Biden’s war on work continues. Freelancers should be concerned

Membership in private sector unions is at an all-time low and for good reason.

At the behest of labor unions, which are currently on a life support machine that’s hooked up to the hot air of the Democratic Party, the Biden administration has been quietly waging a war on work for the better part of two years.

Membership in private sector unions is at an all-time low and for good reason. The infamous thuggery of these organizations was finally curtailed in recent years as many states passed Right to Work laws and the US Supreme Court ended their ability to force government employees into membership. As it turns out, when the government doesn’t help unions hold workers hostage, most people don’t want in.

But that spells trouble for the unions, and ultimately, for the Democrats, as unions have historically used their donations to pad the pockets of politicians on the Left. Hence we get Biden’s war on work, particularly workers in the gig economy.

The gig economy ballooned in the years leading up to the pandemic, and, thanks to lockdowns that forced many workers into non-traditional jobs, that growth has only continued. That’s an incredible thing for most Americans. Gig work means setting your own hours, working from home, the ability to pursue passion projects, opening your own business, and often, increased earnings.

But in the 22 states that have yet to pass Right to Work laws, the growth of the gig economy is yet another blow for desperate unions. People who work for themselves can’t be forced into union membership after all. Due to this, unions and Democrats have carried out a concerted campaign to curtail the access Americans have to these kinds of jobs.

In California, they passed AB5 three years ago. It was an immediate disaster so bad that voters in the state voted to overturn it within one year. The law basically sought to change the definition of independent contractors and mandated that people be classified as full-time employees if the work they were providing as freelancers fell within the primary operations of a company. This, predictably, led to a lot of people losing their jobs as companies could not afford to hire everyone full time.

It really shouldn’t have to be spelled out why this law is so stupid. But since Democrats have been working to implement it at the national level for the past two years, it seems we must. First they tried to pass the PRO Act through Congress in a few different ways, and now, Biden is working with his Labor Department to implement it through a new rule.

First, if individuals want to be full time employees there are tons of jobs they could seek.
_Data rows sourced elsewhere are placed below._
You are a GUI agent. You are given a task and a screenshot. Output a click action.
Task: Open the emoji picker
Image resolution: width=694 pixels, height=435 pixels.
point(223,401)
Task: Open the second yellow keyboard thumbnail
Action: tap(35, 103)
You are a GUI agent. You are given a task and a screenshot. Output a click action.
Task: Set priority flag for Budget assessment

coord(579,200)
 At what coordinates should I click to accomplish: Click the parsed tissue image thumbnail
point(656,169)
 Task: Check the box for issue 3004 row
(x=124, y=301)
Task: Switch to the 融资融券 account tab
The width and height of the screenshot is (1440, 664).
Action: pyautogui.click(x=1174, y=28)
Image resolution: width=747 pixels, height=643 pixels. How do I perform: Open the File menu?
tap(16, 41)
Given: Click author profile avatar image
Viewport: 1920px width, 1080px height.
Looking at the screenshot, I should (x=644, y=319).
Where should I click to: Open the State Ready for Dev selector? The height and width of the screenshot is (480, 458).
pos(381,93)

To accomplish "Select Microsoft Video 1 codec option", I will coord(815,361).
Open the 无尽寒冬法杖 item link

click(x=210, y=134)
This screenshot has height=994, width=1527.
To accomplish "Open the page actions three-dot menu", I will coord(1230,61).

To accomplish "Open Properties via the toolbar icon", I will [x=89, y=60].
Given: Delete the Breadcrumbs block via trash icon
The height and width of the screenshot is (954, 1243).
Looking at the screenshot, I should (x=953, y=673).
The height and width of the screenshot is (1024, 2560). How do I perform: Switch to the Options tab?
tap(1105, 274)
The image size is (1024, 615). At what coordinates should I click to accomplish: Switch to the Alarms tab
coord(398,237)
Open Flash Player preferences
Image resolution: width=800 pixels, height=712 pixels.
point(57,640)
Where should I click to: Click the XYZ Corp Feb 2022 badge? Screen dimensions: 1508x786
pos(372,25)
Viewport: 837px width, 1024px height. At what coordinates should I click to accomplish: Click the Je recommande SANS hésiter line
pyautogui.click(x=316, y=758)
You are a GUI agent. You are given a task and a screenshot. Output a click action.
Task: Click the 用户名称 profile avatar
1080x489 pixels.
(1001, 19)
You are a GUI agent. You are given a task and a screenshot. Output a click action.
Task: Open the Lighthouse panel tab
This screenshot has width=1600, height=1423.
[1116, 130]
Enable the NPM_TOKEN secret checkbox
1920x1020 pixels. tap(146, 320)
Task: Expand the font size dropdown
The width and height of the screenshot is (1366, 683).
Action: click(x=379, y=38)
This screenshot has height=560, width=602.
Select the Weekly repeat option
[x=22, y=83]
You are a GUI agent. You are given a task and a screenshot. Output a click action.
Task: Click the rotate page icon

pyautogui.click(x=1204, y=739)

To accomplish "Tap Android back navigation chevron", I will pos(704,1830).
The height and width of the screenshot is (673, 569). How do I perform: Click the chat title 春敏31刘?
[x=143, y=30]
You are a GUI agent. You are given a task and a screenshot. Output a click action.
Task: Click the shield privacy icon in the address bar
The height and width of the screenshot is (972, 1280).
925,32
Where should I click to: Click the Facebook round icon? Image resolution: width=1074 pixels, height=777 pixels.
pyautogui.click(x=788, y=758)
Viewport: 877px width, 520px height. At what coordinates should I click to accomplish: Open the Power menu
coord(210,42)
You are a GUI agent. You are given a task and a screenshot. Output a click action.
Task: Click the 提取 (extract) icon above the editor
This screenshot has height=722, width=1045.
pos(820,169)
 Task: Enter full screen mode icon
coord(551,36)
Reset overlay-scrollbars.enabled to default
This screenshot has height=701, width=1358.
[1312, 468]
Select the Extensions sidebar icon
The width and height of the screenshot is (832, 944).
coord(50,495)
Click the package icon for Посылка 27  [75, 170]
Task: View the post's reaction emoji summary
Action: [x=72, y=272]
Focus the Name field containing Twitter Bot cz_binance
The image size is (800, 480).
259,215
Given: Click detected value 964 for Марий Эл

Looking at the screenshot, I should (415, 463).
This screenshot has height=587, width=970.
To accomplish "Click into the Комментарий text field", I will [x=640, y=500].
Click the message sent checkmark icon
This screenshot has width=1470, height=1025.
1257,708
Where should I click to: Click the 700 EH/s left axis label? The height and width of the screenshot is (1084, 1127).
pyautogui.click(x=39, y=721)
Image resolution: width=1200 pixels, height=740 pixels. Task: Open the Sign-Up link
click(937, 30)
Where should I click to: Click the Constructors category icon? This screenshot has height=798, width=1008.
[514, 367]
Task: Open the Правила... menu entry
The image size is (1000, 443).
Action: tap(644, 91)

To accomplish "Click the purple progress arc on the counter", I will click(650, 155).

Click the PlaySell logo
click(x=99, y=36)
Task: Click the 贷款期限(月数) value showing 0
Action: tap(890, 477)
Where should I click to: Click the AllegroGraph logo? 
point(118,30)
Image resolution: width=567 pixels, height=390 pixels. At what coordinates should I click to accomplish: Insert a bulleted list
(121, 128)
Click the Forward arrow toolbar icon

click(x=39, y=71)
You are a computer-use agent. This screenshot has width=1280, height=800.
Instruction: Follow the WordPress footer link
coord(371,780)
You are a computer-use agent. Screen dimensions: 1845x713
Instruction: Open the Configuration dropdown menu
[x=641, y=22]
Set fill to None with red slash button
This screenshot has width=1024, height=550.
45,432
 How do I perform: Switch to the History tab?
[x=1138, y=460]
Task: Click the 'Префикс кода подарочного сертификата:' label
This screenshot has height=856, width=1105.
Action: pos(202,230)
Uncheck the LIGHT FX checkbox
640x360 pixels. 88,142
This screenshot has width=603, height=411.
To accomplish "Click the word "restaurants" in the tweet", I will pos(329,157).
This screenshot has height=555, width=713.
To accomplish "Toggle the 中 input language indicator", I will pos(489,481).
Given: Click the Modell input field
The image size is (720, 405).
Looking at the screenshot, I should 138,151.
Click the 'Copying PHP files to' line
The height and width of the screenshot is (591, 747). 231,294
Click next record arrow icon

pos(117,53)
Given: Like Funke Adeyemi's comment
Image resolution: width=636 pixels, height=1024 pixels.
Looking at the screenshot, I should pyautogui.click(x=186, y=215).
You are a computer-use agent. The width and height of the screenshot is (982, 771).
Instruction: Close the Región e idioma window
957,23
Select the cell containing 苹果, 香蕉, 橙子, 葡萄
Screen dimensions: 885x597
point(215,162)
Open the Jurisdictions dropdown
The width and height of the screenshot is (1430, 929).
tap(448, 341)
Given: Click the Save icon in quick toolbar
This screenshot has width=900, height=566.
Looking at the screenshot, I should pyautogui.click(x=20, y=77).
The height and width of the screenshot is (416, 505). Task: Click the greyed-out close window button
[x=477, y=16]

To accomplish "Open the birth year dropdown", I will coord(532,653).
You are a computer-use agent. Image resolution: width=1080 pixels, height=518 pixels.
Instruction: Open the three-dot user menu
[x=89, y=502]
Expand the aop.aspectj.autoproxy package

No one accidentally becomes a freelancer. Rather workers seek out these jobs specifically to avoid 9-5 desk jobs.

Secondarily, mandating companies only hire full-time workers will lead to a terrible waste of resources (not all jobs require a 40 hour week), inefficiency (hiring and maintaining full-time staff is time-consuming and costly), less economic growth (companies will grow more slowly due to the inefficiency and costs, or won’t start at all), and higher prices (companies will pass the higher costs of doing business onto consumers) – just to name a few things.

And for what? Again, workers are not asking for this – or at least most of them aren’t. I, myself, am a freelancer and can speak from experience, we want this new work structure.

Instead, our Labor Department announced a proposal this week that is likely to destroy this sector and wreak economic devastation (not to mention cost a lot of people a lot of freedom). It also would mean consumers would lose access to services like Uber, DoorDash, Taskrabbit and many more.

Currently, two factors are used to determine who classifies as a contractor and who classifies as an employee – how much autonomy the person has over their work and their ability to increase their earnings through marketing or offering additional services. Biden’s new rule would add factors that are more in line with the test AB5 applied in California – how central the work being performed is to the company’s mission and how much equipment a worker buys.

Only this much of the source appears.